Medien / Publizistik

«Ausnahmemensch» Marco Goecke kriegt zweite Chance... (Bild © Christian Knörr / Theater Basel)

«Ausnahmemensch» Marco Goecke kriegt zweite Chance... (Bild © Christian Knörr / Theater Basel)

Das Theater hat einen neuen Balletchef namens Marco Goecke. Der «Ausnahmemensch» – Zitat Sibylle Berg – sei, so Verwaltungsratspräsident Michael Willi, ein «überzeugter Künstler». 

Er sei «sehr fair und fürsorglich im Umgang mit seinem Ensemble». Ausserdem, so der Verwaltungsratspräsident weiter, gab es keinen anderen «Vorfall in Hannover», wo der Balletchef nach einer Attacke mit Hundescheisse auf eine Journalistin seinen Posten verlassen musste.

Weiter meint Willi zur «Basler Zeitung», dass Marco Goecke «formaljuristisch» nur eine «tätliche Beleidigung» begangen habe.
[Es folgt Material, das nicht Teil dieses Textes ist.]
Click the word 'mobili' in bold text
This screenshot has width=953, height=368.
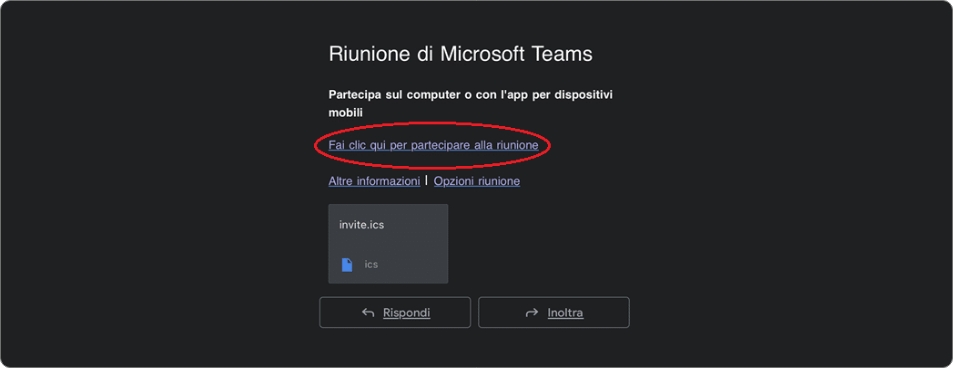click(345, 113)
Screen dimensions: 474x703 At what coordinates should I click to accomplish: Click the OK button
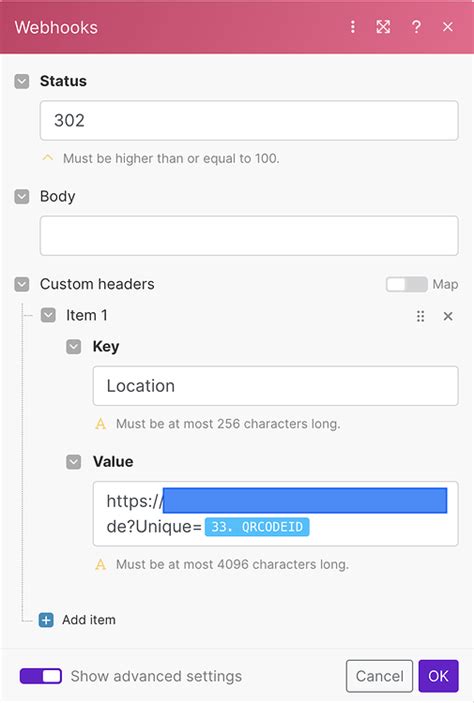[438, 676]
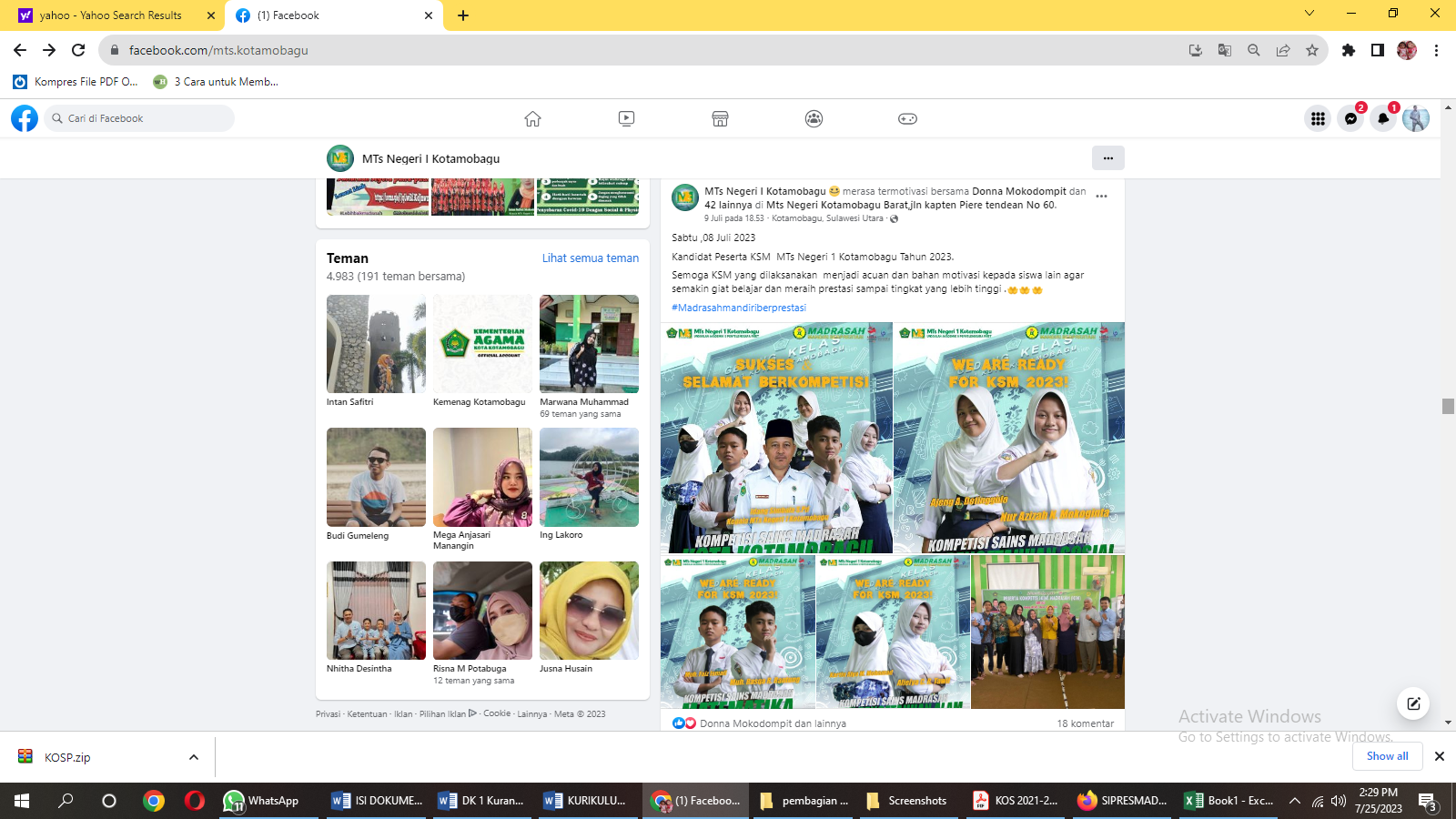
Task: Click the new message compose icon
Action: [x=1413, y=703]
Die Sache sei aussergerichtlich mit einem vierstelligen Betrag an einen gemeinnützigen Verein gezahlt worden. 

Auf die Feststellung, dass es «krass» sei, jemanden mit Hundekot zu beschmieren, meint der Verwaltungsratspräsident: «Basel ist grundsätzlich sehr tolerant. Aber ja, die Tat war krass. Wir fanden aber, Marco Goecke hat eine zweite Chance verdient. Alex Frei hat 2004 im Länderspiel gegen England auf dem Platz Steven Gerrard angespuckt. Er musste sich danach wieder Respekt verschaffen. Und wir sind überzeugt, das Marco Goecke eine sehr publikumswirksame Tanzhandschrift hat.»

Im Interview wird nicht erwähnt, dass die Attacke einer Journalistin der «Frankfurter Allgemeinen Zeitung» (F.A.Z.) gegolten hat und nicht einfach ein einmaliger Ausraster eines «Ausnahmemenschen» gewesen war. Es stellt sich die Frage, ob Künstler mit anderen Massstäben beurteilt werden als zum Beispiel Politikerinnen.
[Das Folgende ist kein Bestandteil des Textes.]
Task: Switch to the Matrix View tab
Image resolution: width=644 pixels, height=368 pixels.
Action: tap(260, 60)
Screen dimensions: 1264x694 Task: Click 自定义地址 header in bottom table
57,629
Der Kommentar von Mélanie Honegger in der «Basler Zeitung» spricht denn auch eine direkte Sprache: «Ein verheerender Entscheid» sei gefallen. Und zwar gerade, weil Goecke eine Journalistin beschmiert hat. «Es ist aber ein deutliches Signal an Journalistinnen und Journalisten, das nicht ganz überraschend kommt.» 

Auch der Basler Theaterintendant Benedikt von Peter habe ein angespanntes Verhältnis zu den Medien. «Kritische Artikel kommen für ihn anscheinend einer Hetzjagd gleich, negative Stimmen sind offenbar nicht gerechtfertigt», so Honegger weiter.

Die «bz Zeitung für die Region Basel» titelt im Unterschied dazu fröhlich: «Ein Reuiger bringt Erneuerung» und übernimmt Marco Goeckes Entschuldigung für seine Attacke: «Aufgrund der von ihr verfassten ‚schlimmen, persönlichen Kritiken‘ beschmierte Goecke die Feuilleton-Autorin Wiebke Hüster mit Hundekot». 

Die Journalistin ist klassische F.A.Z.-Kulturkritikerin und hat unzählige positive Rezensionen zu Marco Goecke verfasst und auch ein paar kritische.

Auch «FAZ»-Net zeigt sich gegenüber Marco Goecke sehr versöhnlich; sie schreibt über die zweite Chance des grossen Künstlers, der sich aufrichtig bei der «Theaterkritikerin» und «allen anderen, die er damit verletzt habe», entschuldigt habe. Auch der Deutschlandfunk zeigt sich sehr erfreut über «die zweite Chance» für den grossen Künstler. 

Marco Goecke ersetzt übrigens die weibliche Ballettchefin des Basler Theaters. Adoplphe Binder erhielt, im Unterschied zu Marco Goecke, keinen vierjährigen, sondern nur einen zweijährigen Vertrag.